The plug-in revolution is advancing apace and Vauxhall are at the forefront of the move to electrical power with the new Corsa-e.
Late last year I was invited to the launch of the latest iteration of the Corsa, held in Goodwood, Sussex and, with four generations totting up 2.1million UK sales since 1993, the all-new car had a lot to live up to.
And it did just that. Vauxhall has conjured up another winner in the latest version, new from its headlights to its tail-lights and featuring high efficiency petrol and diesel engines, as well as the fully-electric Corsa-e, which was not available to drive at the launch but was delivered, in Elite Nav spec, for a road test.
Before we get to the technical bits, it is worth repeating what I wrote in my original review: ‘First impressions were of winning looks, the car boasting dynamic style, and detailing which places it firmly in the modern Vauxhall family. On the road, the cars I drove felt confidence-inspiring with plenty of go’.
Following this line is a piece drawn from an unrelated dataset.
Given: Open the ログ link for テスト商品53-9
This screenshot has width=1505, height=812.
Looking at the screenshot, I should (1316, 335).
All that holds good for the fully-electric model, with the plus that the car – as is common with ‘leccy-powered motors – has great acceleration from the off.
I have to say that I was at a disadvantage – through no fault of Vauxhall – as I do not yet possess a charging point at home, something that would have enhanced my week with the car as overnight charging is surely the way to go with such motors.
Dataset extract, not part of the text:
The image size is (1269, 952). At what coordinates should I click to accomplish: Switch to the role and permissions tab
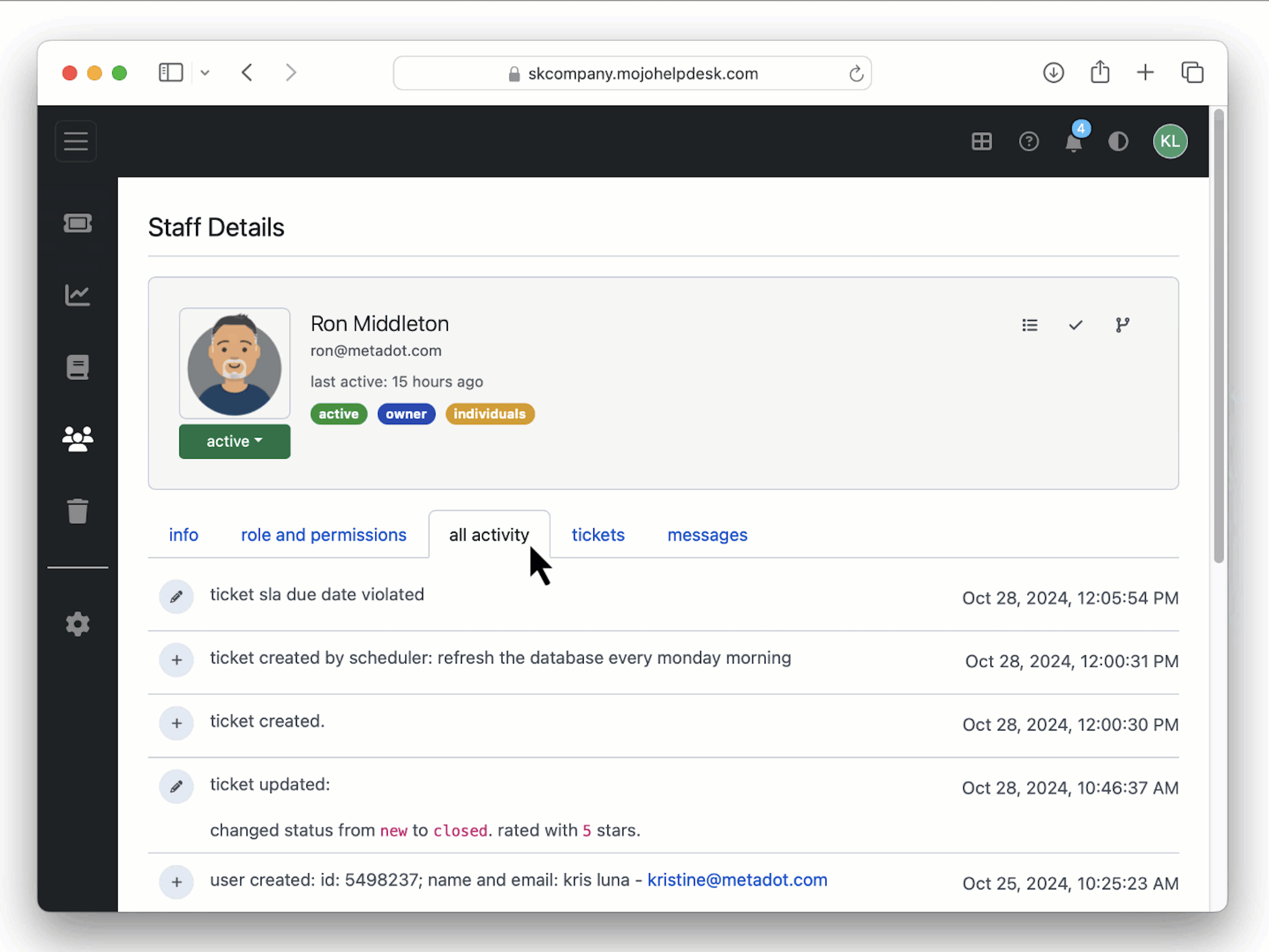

So I had to rely on public charge-points, which can be easily located via online maps, and after downloading a charging app to my phone and priming my new account with a small cash deposit, I was ready for the plug-in experience.
Unless you can find a public charger with a rapid-charge facility, it’s best to plan ahead as topping up the battery takes time. So I did my first charge-up while on a shopping trip in town, plugging in the cable provided with the car (stowed neatly under the boot floor) and tapping the app to start the process, before heading for the stores.
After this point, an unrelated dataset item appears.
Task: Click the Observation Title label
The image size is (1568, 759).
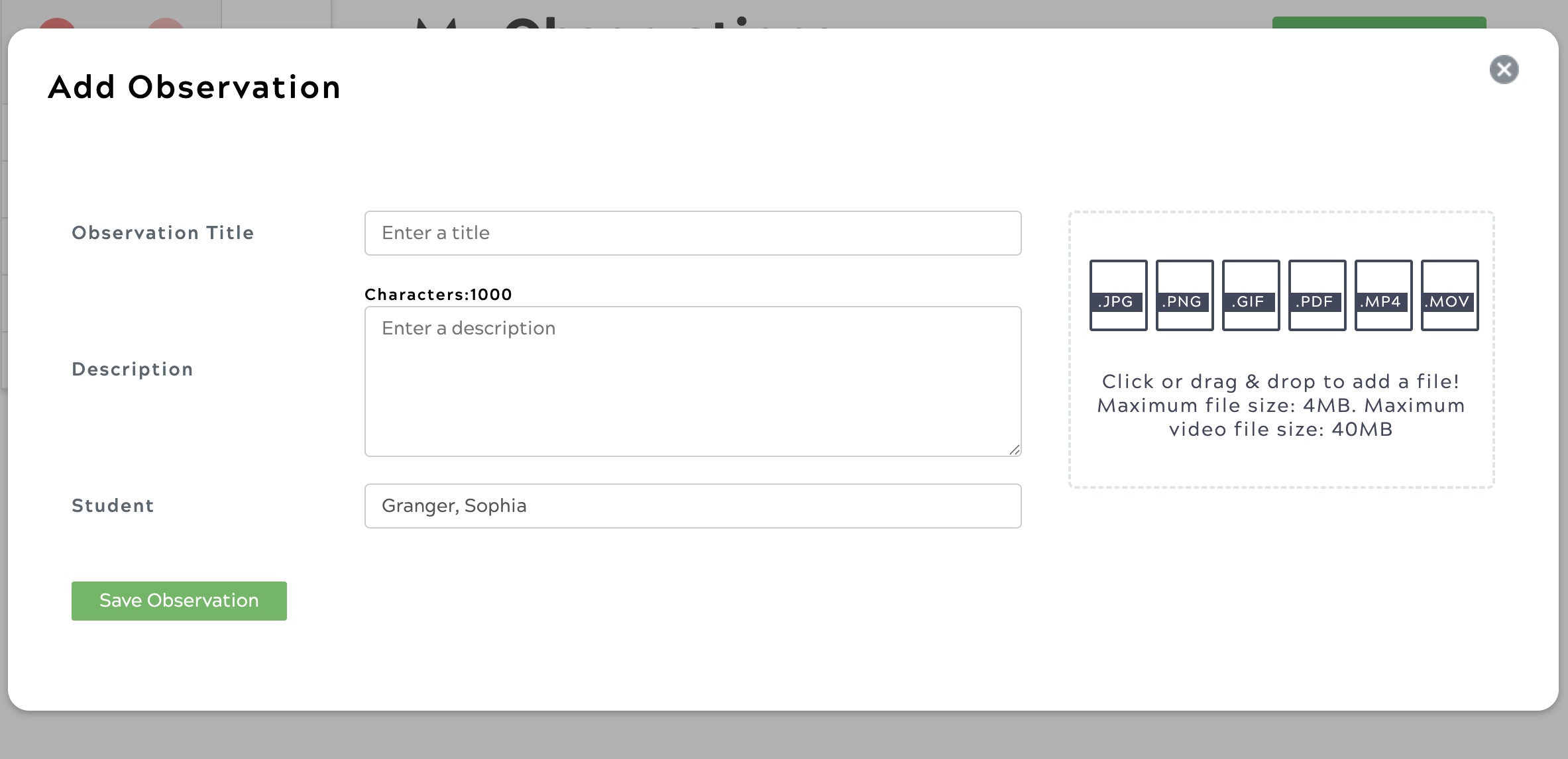Action: click(162, 233)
Handily, the app monitors the charging, informing you if the process is continuing or complete. OK, unlike a trip to the filling station, the replenishing process has a time factor – but if you are using the time for something you would be doing anyway, that factor matters not.
Vauxhall says the Corsa-e has a range of 209 miles, and a 7kW domestic wall-box will charge the car from scratch in 7hours 30 minutes, while a 22kw public charger will charge (15%-80%) in five hours, with a 100kw public rapid-charger doing the 15%-80% job in 30 minutes.
On the running costs front, there is no road tax or benefit-in-kind to pay
The car has a 100kw/134bhp motor and automatic transmission, with performance figures of 0-62mph in 7.6 seconds, a top speed of 93mph and zero CO2 emissions. The battery has an eight-year/100,000 miles/70% capacity warranty.
On the running costs front, there is no road tax or benefit-in-kind to pay. The price of charging is fractions-of-pennies.
Features you will find on the new Corsa range include a great satnav system on a 10in touchscreen with a next-turn display in the instrument binnacle, a connectivity suite including Bluetooth, six-speaker sound system, climate control, heated front seats and steering wheel, rain sensitive windscreen wipers, automatic headlight control, electrical adjustment for the driver’s seat, LED ambient lighting, electric parking brake, rear-view camera, parking sensors, heated door mirrors and adaptive cruise control.
I really enjoyed the quiet, easy, on-the-road experience and found myself becoming a lighter-footed driver, mindful of the little range-gauge in the speedo binnacle, although this may well wear off as you become more used to the car! I finished my week-long road test feeling truly electric-enthused.
Price: £30,310 (after £3,000 government contribution).